→ 本文抜粋
実は、「不倫・浮気」に明確な定義はなく、法的に問題となるのは「不貞行為」だけです。
相手に対する慰謝料請求が認められたり、離婚原因となるのは、この「不貞行為」あったかどうかにかかっています。
「不貞行為」とは、「既婚者が、自由な意思に基づいて、配偶者以外の者と性的関係を結ぶこと」だとされています(最判昭和48年11月15日)
「性的関係」とは、性交または性交類似行為をいい、具体的には「肉体関係」があることを言います。
例えば、メールのやりとりがあったり、二人だけで食事に行ったとしても、それだけでは「不貞行為」にはあたりません。
路上でキスしていたカップルが週刊誌で話題になったことがありましたが、やはりそれだけでは、「不倫」にはなっても、慰謝料等が発生する「不貞行為」にはならないのです。
このことを念頭において、配偶者の不貞行為を証明する証拠を集める必要があります。
3 不貞行為の証拠となるものとは?
では、次に不貞行為を立証するための主な証拠例とポイントについて、実例をもとに解説します。
①メールやLINEの画像
メールやLINEなどで浮気相手に送った文章などは、裁判所にも不貞行為の証拠として提出されるケースが増えていますが、二人の間に肉体関係があることが推認される内容であることが必要です。
また画像の加工ができないように、データよりも画面を撮影したものの方が有効とされています。
ただし、メールやLINEの入手方法については不正アクセス行為の禁止等に関する法律違反に該当するおそれもあるため、十分な注意が必要です。
②SNSやブログ
FacebookやInstagram、TwitterなどSNSへの投稿や、ブログに浮気相手に関する写真や文章が掲載されている場合は証拠となる可能性があります。
最近、当事務所では、SNSへの投稿をきっかけとして、不貞相手が発覚したケースが立て続けに2件ありました。投稿に付された「タグ」から、不貞行為を裏付ける事実を掴むことができたのです。
また、SNSではダイレクトメッセージでのやり取りをすることが多いですが、それを撮影したものも有効です。
その場合、アカウントが本人のものであり、やり取りをしている日時が明確にわかることが必要です。
③写真、動画
不貞行為の証拠となり得るのは、主として以下の写真や動画です。
・ラブホテルや不貞相手の自宅に入る時と出る時(二人の顔が鮮明に映っていること、出る時と入る時の両時点のものが必要)
・自動車内での性行為(探偵が撮影したり、ドライブレコーダーに記録されていた場合等)
・不貞相手と二人で旅行している写真(旅行中に撮影したプリクラ等)
私の担当した事件では、不貞相手との性行為や裸体を撮影した写真や動画のデータが、家族共有のパソコンやデジカメ内に保存されていたというケースが何件かありました。
いずれもお子さんがいる前で発見したそうで、相手の杜撰すぎる管理に驚きましたが、不貞相手との付き合いが長くなってくると緊張感が薄れるのかもしれません。
なお、性行為の写真や動画を証拠として裁判所に提出する場合は、局部をマスキングするなど最低限の配慮が必要です。
④音声データ
証拠としては強いものではありませんが、配偶者と相手が会話をしている音声で、不貞行為が行われていることがわかる内容や、性行為やそれに類することがわかる音声は可能性があります。

→ 実施する課題
1. 不貞行為の証拠に関する文章では、SNSのダイレクトメッセージを撮影したものを証拠にする場合、何が必要だとされていますか。
2. 不貞行為の証拠に関する文章を、最後の文の続きから書き進めてください。

→ 提供された項目
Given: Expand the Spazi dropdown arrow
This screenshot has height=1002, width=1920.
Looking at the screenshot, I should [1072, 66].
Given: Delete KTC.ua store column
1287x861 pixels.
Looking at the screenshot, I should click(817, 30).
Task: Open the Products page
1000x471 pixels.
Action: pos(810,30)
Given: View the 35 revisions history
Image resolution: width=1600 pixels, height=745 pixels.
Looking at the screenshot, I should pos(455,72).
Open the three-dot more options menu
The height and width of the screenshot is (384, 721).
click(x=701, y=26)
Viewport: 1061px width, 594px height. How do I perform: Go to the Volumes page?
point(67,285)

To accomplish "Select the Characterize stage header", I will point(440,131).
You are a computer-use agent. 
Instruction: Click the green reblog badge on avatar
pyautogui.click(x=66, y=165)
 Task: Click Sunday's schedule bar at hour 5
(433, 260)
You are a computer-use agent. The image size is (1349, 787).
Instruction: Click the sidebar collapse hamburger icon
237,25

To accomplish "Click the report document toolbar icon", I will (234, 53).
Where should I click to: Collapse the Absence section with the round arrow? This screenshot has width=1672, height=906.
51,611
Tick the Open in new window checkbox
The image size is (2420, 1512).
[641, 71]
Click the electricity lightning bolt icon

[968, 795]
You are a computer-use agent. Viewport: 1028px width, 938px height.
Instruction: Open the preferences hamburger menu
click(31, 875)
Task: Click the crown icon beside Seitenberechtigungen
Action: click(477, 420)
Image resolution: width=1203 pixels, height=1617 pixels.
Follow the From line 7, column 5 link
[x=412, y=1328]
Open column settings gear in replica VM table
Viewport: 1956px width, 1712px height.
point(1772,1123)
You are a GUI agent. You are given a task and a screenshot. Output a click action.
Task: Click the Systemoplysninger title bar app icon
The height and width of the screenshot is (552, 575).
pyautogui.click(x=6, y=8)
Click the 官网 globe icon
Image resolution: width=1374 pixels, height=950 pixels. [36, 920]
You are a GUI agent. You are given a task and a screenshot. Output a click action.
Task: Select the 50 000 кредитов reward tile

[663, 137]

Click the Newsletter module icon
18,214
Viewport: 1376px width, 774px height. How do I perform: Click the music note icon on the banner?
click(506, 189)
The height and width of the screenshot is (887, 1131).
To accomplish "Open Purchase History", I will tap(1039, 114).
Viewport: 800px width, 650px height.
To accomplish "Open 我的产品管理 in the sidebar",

→ 課題ごとの回答
1. アカウントが本人のものであり、やり取りをしている日時が明確にわかることが必要です。

2.
また、配偶者が不貞行為の事実を認めた際の音声を録音しておくと、それも証拠となり得ます。
ただ、手法自体が違法とされないように細心の注意を払うことが必要です。
⑤SuicaやPASMO、ETCの利用履歴
こちらも証拠としては強いものではありませんが、普段行かないような場所への電車の移動履歴やETCの利用履歴も証拠として認められる場合があります。
これに合わせて使用した、ホテルやレストランなどのクレジットカードの履歴などがあると証拠が補強されます。
⑥スケジュールアプリや手帳、日記など
配偶者が相手に会ったことがわかる記述のある日記や手帳、スケジュールアプリの継続的な記録は証拠になり得ます。
二人が会った日にハートマークなどがあれば、更に効果的でしょう。
また、配偶者が相手に会ったと思われる日を自ら記録しておくことで、⑤に記載のデータと突き合わせて証拠とすることも可能です。
⑦探偵事務所・興信所の利用
①~⑥をご覧になって、なかなかハードルが高いと感じ、探偵事務所や興信所に浮気調査を依頼することを検討する方もいらっしゃるでしょう。
プロに頼むことで決定的な証拠を得て、そのまま裁判に提出することは、実際にはかなり多いです。
ただ、一つ注意すべきはコストの問題です。
場合によっては数百万の費用がかかることもあるため、依頼の仕方を考慮する必要があります。
おすすめなのは、不貞相手と会っている日時をあらかじめ把握しておき、その日時に限定して依頼をすることです。探偵事務所や興信所に支払った費用は、損害として相手に請求することは基本的にできませんので、この点にも注意が必要です。
4 慰謝料の相場とは?
私は兵庫県西宮市で家事事件を中心に扱う法律事務所を経営していますが、事務所に相談に来られる方の中には、慰謝料のリアルな相場を知りたいとおっしゃる方が沢山おられます。
私が過去に担当した事件での慰謝料の最高額は約600万円でした。
ただ、このケースは例外中の例外で、不貞相手の社会的地位がかなり高かったことと、当事者が不貞の事実を素直に認め、真摯に謝罪をしたいとの思いから高額の慰謝料となりました。
最近は、コロナ禍の社会情勢を反映してか、どちらかと言えば低額になる傾向にあるように思います。
慰謝料額はさまざまな要素が重なりあって最終的に決まるので一概にはなかなか断言できないのですが、個人的に目安・目標としている金額は下記の通りです。
夫婦が、離婚や別居をせずに夫婦関係を継続する場合:30万円~100万円
不貞行為が原因で別居に至った場合:100万円~150万円
不貞行為が原因で離婚に至った場合:150万円~250万円
探偵社や興信所、弁護士に依頼するようなケースだと、高額な調査費用や弁護士費用がかかってしまい、せっかくの慰謝料が手元に残らないといったことも現実問題としてあります。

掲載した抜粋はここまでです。